# API calls to retrieve data from the game endpoint of the NHL's stats API
## Three libraries needed for this one:
* Requests will be used to access the API itself.
* Json will parse the result and be used to manipulate and write said result to disk.
* Time is used to add time between API calls to reduce the amount of times the API connection is forced closed by host.

In [5]:
import requests
import json
import time

## Year_match function
Not all years have the same amount of games played. This is problematic because using a single number would either lead to a lot of useless API calls returning "Game data not found" or would leave out a significant amount of games that were played and were not queried.
General solution: The number of games played in a regular NHL season is the number of teams in the league in that season times 41 (82 game season/2 teams per game). There are two significant reasons that this does not apply to all seasons.
* Not all seasons are 82 games long. Examples: 
    * 2020 season shortened by COVID-19
    * 2012 season shortened by contract negotiations
    * 2019 season shortened unevenly by COVID-19
* Not all seasons exist
    * 2004-2005 season cancelled from contract negotiations

Solution: Check whether season exists (is greater than 1917 and is not 2004). If it does not exist, return 1. Check whether season has uneven number of games played (2019). If so, return specific amount of games played. For each year that exists and has an even amount of games played, reference https://statsapi.web.nhl.com/api/v1/seasons/{seasonID} to retrieve numberOfGames, then sum the number of entries in https://statsapi.web.nhl.com/api/v1/franchises for which seasonID is in range (firstSeasonID, lastSeasonID). Multiply these, divide by 2, and add 1 to return general match.

In [74]:
def year_match(year):
    if(year==2020):
        return 869 ##Covid-related lockdown shortened the season
    elif(year==2022):
        return 361  ##FIX ME! Hard coded with current (as of 11/29/2022 at noon CST) number of games played in
                    ##the current season; this should ideally be redone to be variable by the
                    ##current season (year if date > July, year-1 if date<July), get default value from max(
                    ##https://statsapi.web.nhl.com/api/v1/schedule[dates[0[games[range(0, len(games))[gamePK]]]]]). 
                    ##For days without games, iterate backward through ?date=today(ISO 8601) until games?
    elif(year==2012):
        return 721 ##Lockout-shortened year
    elif(year==2004):
        return 1 ##Year cancelled due to labor dispute
    elif(year>=2021):
        return 1313 ##32-team league means 1312 games. Heck yeah.
    elif(year>=2017):
        return 1272 ##31-team league means 1271 games.
    elif(year<2017):
        return 1231 ##30-team league means 1230 games.
    else:
        print("Please check your years and try again.")
        return null

## Game_pull function
### Retrieve games from the NHL API. 

Long timeout because I also got a couple of timeout errors.

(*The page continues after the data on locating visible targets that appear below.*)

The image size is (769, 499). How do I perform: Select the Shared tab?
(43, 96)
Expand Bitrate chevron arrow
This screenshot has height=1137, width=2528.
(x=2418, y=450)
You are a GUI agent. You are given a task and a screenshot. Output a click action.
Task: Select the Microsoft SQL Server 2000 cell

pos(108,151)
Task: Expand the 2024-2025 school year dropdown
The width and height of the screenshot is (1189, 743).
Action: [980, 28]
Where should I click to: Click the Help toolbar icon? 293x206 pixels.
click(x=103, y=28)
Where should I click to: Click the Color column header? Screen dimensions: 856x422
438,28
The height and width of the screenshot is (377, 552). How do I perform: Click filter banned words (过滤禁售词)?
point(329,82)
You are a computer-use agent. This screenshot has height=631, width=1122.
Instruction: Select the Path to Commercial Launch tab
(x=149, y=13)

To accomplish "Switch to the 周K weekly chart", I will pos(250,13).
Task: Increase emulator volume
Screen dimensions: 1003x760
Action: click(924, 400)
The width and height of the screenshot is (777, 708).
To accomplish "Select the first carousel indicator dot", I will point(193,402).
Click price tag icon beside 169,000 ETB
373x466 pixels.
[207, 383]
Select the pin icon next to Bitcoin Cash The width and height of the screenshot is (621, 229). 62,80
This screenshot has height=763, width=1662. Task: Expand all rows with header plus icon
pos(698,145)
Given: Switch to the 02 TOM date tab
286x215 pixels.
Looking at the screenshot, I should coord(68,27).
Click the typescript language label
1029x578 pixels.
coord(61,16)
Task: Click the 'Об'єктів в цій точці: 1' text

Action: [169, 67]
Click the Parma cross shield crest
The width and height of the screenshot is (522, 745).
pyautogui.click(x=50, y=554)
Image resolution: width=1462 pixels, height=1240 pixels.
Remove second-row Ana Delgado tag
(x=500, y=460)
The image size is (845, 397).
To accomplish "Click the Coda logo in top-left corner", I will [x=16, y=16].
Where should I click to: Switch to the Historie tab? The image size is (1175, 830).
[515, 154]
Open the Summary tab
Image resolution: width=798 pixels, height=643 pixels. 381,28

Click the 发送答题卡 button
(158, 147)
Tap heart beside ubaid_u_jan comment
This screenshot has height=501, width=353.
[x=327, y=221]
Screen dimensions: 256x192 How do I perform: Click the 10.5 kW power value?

Encoding for file output in utf-8 to deal with the copyright symbol in every single response.

Print statement ends in a carriage return to overwrite the current line instead of making a very tall and mostly useless stack of outputs.

Extremely long sleep here, kept getting connections reset with shorter sleeps.




In [19]:
def game_pull(yearStart, yearEnd):
    # This loop iterates through the years starting from the yearStart variable until the yearEnd variable
    for i in range(yearStart, yearEnd):
        # This loop iterates through the games in a given year
        for j in range(1, year_match(i)):
            # Calculate the gameID by concatenating the year and game number
            gameID = i*1000000 + 20000 + j
            # Construct the API endpoint using the gameID
            endpoint = f'https://statsapi.web.nhl.com/api/v1/game/{gameID}/feed/live'
            # Make a request to the API and get the game data in JSON format
            game = requests.get(endpoint, timeout=30).json()
            # Write the game data to a file named "game_" followed by the gameID
            with open("./games/game_"+str(gameID)+".json", "w", encoding='utf-8') as outfile:
                json.dump(game, outfile, ensure_ascii=False, indent=4, sort_keys=True)
            # Print the gameID to show progress and include a return character to overwrite the line on each iteration
            print(gameID, end="\r")
            # Sleep for 15 seconds to avoid overloading the API with requests
            time.sleep(15)

Same as above cell, but this one adds a second copy of the loop to deal with situations where you're cut off in the middle of a batch of requests.

In [28]:
# This function pulls game data from the NHL API and saves it to a file
def game_pull_resumed(yearReached, yearEnd, numberReached):
    # Loop through all the games in the specified range
    for j in range(numberReached, year_match(yearReached)):
        # Calculate the game ID using the year and game number
        gameID = yearReached*1000000 + 20000 + j
        
        # Construct the API endpoint for the game
        endpoint = f'https://statsapi.web.nhl.com/api/v1/game/{gameID}/feed/live'
        
        # Make a request to the endpoint and get the game data
        game = requests.get(endpoint, timeout=30).json()
        
        # Save the game data to a file
        with open("./games/game_"+str(gameID)+".json", "w", encoding='utf-8') as outfile:
            json.dump(game, outfile, ensure_ascii=False, indent=4, sort_keys=True)
        
        # Print the game ID to the console
        print(gameID, end="\r")
        
        # Sleep for 15 seconds
        time.sleep(15)
    # Continue above cell, starting at the next full year.
    for i in range(yearReached+1, yearEnd):
        for j in range(1, year_match(i)):
            gameID = i*1000000 + 20000 + j
            endpoint = f'https://statsapi.web.nhl.com/api/v1/game/{gameID}/feed/live'
            game = requests.get(endpoint, timeout=30).json()
            with open("./games/game_"+str(gameID)+".json", "w", encoding='utf-8') as outfile:
                json.dump(game, outfile, ensure_ascii=False, indent=4, sort_keys=True)
            print(gameID, end="\r")
            time.sleep(15)

In [34]:
game_pull(2012, 2021)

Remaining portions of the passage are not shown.